▶ Written problem:
Copy out the rows below, substituting "Give the position of" for every instance of "Identify the location of" and keeping all other text identical.

[Text and item location entries]
◇ ◇ ◇ ◇

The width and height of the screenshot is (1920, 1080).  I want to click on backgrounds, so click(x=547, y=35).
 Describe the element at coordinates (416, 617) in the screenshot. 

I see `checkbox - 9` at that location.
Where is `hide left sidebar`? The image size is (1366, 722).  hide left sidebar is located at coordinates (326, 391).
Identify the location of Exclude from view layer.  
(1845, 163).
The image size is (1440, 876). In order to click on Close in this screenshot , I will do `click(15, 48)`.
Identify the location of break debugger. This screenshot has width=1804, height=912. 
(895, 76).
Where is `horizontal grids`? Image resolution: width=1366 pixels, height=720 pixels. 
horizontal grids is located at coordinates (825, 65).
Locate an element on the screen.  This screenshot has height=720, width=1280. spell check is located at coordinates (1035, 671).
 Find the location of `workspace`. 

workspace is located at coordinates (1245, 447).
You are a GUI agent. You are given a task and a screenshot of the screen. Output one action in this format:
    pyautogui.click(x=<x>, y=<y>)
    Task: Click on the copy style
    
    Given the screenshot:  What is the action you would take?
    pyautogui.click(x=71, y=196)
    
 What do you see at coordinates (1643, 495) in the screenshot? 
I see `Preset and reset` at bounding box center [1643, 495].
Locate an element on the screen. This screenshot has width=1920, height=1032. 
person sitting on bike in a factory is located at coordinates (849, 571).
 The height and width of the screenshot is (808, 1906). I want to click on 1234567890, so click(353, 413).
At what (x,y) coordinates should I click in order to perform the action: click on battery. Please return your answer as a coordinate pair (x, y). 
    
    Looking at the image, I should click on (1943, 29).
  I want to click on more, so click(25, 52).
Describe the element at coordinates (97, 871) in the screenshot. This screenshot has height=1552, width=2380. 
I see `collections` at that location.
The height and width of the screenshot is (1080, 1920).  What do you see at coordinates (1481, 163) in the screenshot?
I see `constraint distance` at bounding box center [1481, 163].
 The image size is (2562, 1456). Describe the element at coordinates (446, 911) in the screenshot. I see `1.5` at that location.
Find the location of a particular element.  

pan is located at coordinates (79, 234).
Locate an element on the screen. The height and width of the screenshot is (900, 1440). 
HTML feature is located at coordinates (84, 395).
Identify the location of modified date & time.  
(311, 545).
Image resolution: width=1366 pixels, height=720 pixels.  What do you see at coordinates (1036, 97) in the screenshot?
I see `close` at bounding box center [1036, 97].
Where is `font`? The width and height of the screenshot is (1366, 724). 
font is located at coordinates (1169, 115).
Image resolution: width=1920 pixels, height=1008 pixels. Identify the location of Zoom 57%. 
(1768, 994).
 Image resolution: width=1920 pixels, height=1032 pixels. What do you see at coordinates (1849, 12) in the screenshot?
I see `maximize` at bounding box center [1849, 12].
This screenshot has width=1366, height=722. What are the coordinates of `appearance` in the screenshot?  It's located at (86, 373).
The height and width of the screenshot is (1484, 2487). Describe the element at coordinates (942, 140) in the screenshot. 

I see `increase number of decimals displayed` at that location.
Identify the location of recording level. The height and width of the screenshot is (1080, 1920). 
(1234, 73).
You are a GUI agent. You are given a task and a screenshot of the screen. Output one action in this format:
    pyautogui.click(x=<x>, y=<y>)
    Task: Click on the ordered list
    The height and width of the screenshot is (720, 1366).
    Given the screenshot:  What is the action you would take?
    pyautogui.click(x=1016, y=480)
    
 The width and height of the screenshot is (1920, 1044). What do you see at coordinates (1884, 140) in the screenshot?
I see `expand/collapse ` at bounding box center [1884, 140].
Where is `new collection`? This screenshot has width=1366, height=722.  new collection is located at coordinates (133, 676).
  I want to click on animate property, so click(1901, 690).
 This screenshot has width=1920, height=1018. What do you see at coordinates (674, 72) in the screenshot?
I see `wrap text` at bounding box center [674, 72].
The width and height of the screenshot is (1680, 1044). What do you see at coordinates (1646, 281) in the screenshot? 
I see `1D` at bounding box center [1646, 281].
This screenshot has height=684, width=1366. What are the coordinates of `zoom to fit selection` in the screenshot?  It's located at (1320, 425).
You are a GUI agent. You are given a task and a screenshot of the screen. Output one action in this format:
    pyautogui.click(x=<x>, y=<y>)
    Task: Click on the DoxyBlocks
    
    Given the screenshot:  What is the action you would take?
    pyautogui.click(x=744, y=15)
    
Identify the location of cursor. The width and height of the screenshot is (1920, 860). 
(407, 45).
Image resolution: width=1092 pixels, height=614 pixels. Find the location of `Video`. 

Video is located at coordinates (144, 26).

◇ ◇ ◇ ◇

▶ Solution below:
The width and height of the screenshot is (1920, 1080).  I want to click on backgrounds, so click(x=547, y=35).
 Describe the element at coordinates (416, 617) in the screenshot. 

I see `checkbox - 9` at that location.
Where is `hide left sidebar`? The image size is (1366, 722).  hide left sidebar is located at coordinates (326, 391).
Give the position of Exclude from view layer.  
(1845, 163).
The image size is (1440, 876). In order to click on Close in this screenshot , I will do `click(15, 48)`.
Give the position of break debugger. This screenshot has width=1804, height=912. 
(895, 76).
Where is `horizontal grids`? Image resolution: width=1366 pixels, height=720 pixels. 
horizontal grids is located at coordinates (825, 65).
Locate an element on the screen.  This screenshot has height=720, width=1280. spell check is located at coordinates (1035, 671).
 Find the location of `workspace`. 

workspace is located at coordinates (1245, 447).
You are a GUI agent. You are given a task and a screenshot of the screen. Output one action in this format:
    pyautogui.click(x=<x>, y=<y>)
    Task: Click on the copy style
    
    Given the screenshot:  What is the action you would take?
    pyautogui.click(x=71, y=196)
    
 What do you see at coordinates (1643, 495) in the screenshot? 
I see `Preset and reset` at bounding box center [1643, 495].
Locate an element on the screen. This screenshot has width=1920, height=1032. 
person sitting on bike in a factory is located at coordinates (849, 571).
 The height and width of the screenshot is (808, 1906). I want to click on 1234567890, so click(353, 413).
At what (x,y) coordinates should I click in order to perform the action: click on battery. Please return your answer as a coordinate pair (x, y). 
    
    Looking at the image, I should click on (1943, 29).
  I want to click on more, so click(25, 52).
Describe the element at coordinates (97, 871) in the screenshot. This screenshot has height=1552, width=2380. 
I see `collections` at that location.
The height and width of the screenshot is (1080, 1920).  What do you see at coordinates (1481, 163) in the screenshot?
I see `constraint distance` at bounding box center [1481, 163].
 The image size is (2562, 1456). Describe the element at coordinates (446, 911) in the screenshot. I see `1.5` at that location.
Find the location of a particular element.  

pan is located at coordinates (79, 234).
Locate an element on the screen. The height and width of the screenshot is (900, 1440). 
HTML feature is located at coordinates (84, 395).
Give the position of modified date & time.  
(311, 545).
Image resolution: width=1366 pixels, height=720 pixels.  What do you see at coordinates (1036, 97) in the screenshot?
I see `close` at bounding box center [1036, 97].
Where is `font`? The width and height of the screenshot is (1366, 724). 
font is located at coordinates (1169, 115).
Image resolution: width=1920 pixels, height=1008 pixels. Give the position of Zoom 57%. 
(1768, 994).
 Image resolution: width=1920 pixels, height=1032 pixels. What do you see at coordinates (1849, 12) in the screenshot?
I see `maximize` at bounding box center [1849, 12].
This screenshot has width=1366, height=722. What are the coordinates of `appearance` in the screenshot?  It's located at (86, 373).
The height and width of the screenshot is (1484, 2487). Describe the element at coordinates (942, 140) in the screenshot. 

I see `increase number of decimals displayed` at that location.
Give the position of recording level. The height and width of the screenshot is (1080, 1920). 
(1234, 73).
You are a GUI agent. You are given a task and a screenshot of the screen. Output one action in this format:
    pyautogui.click(x=<x>, y=<y>)
    Task: Click on the ordered list
    The height and width of the screenshot is (720, 1366).
    Given the screenshot:  What is the action you would take?
    pyautogui.click(x=1016, y=480)
    
 The width and height of the screenshot is (1920, 1044). What do you see at coordinates (1884, 140) in the screenshot?
I see `expand/collapse ` at bounding box center [1884, 140].
Where is `new collection`? This screenshot has width=1366, height=722.  new collection is located at coordinates (133, 676).
  I want to click on animate property, so click(1901, 690).
 This screenshot has width=1920, height=1018. What do you see at coordinates (674, 72) in the screenshot?
I see `wrap text` at bounding box center [674, 72].
The width and height of the screenshot is (1680, 1044). What do you see at coordinates (1646, 281) in the screenshot? 
I see `1D` at bounding box center [1646, 281].
This screenshot has height=684, width=1366. What are the coordinates of `zoom to fit selection` in the screenshot?  It's located at (1320, 425).
You are a GUI agent. You are given a task and a screenshot of the screen. Output one action in this format:
    pyautogui.click(x=<x>, y=<y>)
    Task: Click on the DoxyBlocks
    
    Given the screenshot:  What is the action you would take?
    pyautogui.click(x=744, y=15)
    
Give the position of cursor. The width and height of the screenshot is (1920, 860). 
(407, 45).
Image resolution: width=1092 pixels, height=614 pixels. Find the location of `Video`. 

Video is located at coordinates (144, 26).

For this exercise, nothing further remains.